## Page text
- - - - -

So yeah, I'm 99.999999999% sure that we are two and through.  As it stands, they're a pretty awesome two:



Friday, November 1, 2013

Trick-or-Treating Fun

As I posted about yesterday, Halloween kind of started out with a bang with both kiddos melting down when I put their costumes on them.  I didn't have overly high hopes for trick-or-treating last night based on the morning's fiasco, but we decided to give it a whirl anyway.

J and I got Elliot dressed back in his Robin costume and put him in the stroller so we could walk over to daycare to pick up Andrew. We figured we could just go trick-or-treating on the way home.  When we got there Andrew was in other clothes so we needed to put him back in his pajamas costume so we could go.  When I got out the cape and asked if he wanted to put it on I was pleasantly surprised when he said "Yes!" and turned so I could put it on him.  Excellent!



We got him in the stroller and headed out in search of houses that were giving out candy. It was only 5:30 and still light out so we couldn't just base it on houses with their outside lights on. We took a roundabout route towards our house and stopped at a couple houses where the owners were sitting outside with their candy bowls. For the first couple houses Andrew was very shy. He didn't want to walk up to the people and was hesitant to even hold out his pumpkin.  At one of those houses he got a mini tootsie pop and as soon as he did he held it up to me saying "Open for you!" (He mixes up his pronouns and says 'you' instead of 'me' all the time).  I relented and opened the lollipop for him. He sucked on it pretty much the entire rest of the time that we were out there.

- - - - -

## Supplied material
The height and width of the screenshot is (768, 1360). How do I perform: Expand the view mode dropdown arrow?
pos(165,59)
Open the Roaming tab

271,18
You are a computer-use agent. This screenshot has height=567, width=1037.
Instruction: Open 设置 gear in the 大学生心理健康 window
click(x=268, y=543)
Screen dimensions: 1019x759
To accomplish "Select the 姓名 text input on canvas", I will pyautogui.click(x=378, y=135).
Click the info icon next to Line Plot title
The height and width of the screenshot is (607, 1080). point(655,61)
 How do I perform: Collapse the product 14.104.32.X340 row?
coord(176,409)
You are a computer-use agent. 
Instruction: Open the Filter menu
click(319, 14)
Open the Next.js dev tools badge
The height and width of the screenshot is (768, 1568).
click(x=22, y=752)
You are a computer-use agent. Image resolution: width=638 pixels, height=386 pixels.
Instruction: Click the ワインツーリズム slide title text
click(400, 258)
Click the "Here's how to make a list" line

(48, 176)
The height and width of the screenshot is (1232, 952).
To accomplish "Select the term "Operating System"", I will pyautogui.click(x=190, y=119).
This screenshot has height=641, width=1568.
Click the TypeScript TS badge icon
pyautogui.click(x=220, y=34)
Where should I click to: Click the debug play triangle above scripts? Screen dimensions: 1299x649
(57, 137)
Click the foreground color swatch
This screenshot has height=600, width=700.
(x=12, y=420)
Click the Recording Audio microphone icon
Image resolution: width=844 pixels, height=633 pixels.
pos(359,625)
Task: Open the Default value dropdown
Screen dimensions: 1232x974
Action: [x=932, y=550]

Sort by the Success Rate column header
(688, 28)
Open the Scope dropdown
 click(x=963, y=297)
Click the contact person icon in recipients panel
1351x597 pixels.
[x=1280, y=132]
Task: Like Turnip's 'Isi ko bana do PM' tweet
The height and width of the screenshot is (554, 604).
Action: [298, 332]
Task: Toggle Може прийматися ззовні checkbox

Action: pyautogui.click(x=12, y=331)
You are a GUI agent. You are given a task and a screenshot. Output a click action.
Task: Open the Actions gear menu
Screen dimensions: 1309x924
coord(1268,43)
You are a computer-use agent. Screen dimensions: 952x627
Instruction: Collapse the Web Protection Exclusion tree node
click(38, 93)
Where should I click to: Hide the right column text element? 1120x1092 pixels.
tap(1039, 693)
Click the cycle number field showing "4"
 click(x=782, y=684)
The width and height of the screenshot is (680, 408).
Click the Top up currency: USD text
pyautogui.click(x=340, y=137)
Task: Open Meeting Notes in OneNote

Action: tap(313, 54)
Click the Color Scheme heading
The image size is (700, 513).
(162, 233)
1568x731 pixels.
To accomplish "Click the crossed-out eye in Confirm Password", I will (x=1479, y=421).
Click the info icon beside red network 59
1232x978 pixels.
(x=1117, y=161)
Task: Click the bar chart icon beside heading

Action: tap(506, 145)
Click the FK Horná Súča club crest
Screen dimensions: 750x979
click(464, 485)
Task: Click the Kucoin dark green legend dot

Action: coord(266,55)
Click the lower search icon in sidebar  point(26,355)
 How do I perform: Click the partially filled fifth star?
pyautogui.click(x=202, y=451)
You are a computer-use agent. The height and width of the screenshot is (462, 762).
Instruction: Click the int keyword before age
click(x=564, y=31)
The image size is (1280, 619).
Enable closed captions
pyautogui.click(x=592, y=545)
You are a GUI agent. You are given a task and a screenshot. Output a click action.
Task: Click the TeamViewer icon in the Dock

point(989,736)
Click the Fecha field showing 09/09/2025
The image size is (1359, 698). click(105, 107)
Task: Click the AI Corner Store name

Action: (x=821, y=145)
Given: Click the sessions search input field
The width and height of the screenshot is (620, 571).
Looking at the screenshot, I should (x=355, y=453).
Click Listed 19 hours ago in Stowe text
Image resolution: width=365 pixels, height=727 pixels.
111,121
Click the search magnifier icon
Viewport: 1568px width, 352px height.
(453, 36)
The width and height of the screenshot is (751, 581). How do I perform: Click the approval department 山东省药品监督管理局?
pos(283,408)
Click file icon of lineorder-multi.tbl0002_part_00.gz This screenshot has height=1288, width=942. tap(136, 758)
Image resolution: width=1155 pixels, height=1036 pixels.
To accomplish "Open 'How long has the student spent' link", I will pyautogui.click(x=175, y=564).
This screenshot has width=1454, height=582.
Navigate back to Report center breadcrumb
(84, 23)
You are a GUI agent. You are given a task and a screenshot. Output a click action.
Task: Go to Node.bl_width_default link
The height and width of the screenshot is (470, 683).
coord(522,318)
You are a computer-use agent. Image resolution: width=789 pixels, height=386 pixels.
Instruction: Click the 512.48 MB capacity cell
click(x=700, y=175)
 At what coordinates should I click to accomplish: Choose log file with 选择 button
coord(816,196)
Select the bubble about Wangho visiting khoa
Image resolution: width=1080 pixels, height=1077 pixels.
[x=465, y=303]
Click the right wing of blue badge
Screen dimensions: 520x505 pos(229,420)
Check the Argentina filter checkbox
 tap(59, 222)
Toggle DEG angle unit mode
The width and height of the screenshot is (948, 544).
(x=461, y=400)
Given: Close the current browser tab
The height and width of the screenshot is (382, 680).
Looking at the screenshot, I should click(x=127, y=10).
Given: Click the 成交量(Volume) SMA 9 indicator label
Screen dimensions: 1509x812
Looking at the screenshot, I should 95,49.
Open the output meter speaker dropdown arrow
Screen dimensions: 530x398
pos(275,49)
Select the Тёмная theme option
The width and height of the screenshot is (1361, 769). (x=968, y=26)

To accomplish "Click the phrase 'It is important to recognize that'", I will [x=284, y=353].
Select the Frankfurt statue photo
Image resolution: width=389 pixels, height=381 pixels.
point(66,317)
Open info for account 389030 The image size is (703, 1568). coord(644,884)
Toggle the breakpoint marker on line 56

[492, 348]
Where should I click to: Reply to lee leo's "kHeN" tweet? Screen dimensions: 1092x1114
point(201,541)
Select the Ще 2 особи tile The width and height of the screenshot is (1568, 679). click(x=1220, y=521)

- - - - -

Write out the part of the trick-or-treating post starting at "J and I got" and ending at "on him.  Excellent!", word for word.

J and I got Elliot dressed back in his Robin costume and put him in the stroller so we could walk over to daycare to pick up Andrew. We figured we could just go trick-or-treating on the way home.  When we got there Andrew was in other clothes so we needed to put him back in his pajamas costume so we could go.  When I got out the cape and asked if he wanted to put it on I was pleasantly surprised when he said "Yes!" and turned so I could put it on him.  Excellent!